* BEGIN PROVIDED RECORDS *

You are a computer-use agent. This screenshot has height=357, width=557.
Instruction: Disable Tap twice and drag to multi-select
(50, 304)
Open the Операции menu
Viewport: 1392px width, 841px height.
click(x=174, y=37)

* END PROVIDED RECORDS *

### EXERCISE DIRECTIONS
Render every line of the records as a Markdown table with the columns Row and Line, where Row holds a running number. Leave out any blank lines.

### EXERCISE SOLUTION
| Row | Line |
|---|---|
| 1 | You are a computer-use agent. This screenshot has height=357, width=557. |
| 2 | Instruction: Disable Tap twice and drag to multi-select |
| 3 | (50, 304) |
| 4 | Open the Операции menu |
| 5 | Viewport: 1392px width, 841px height. |
| 6 | click(x=174, y=37) |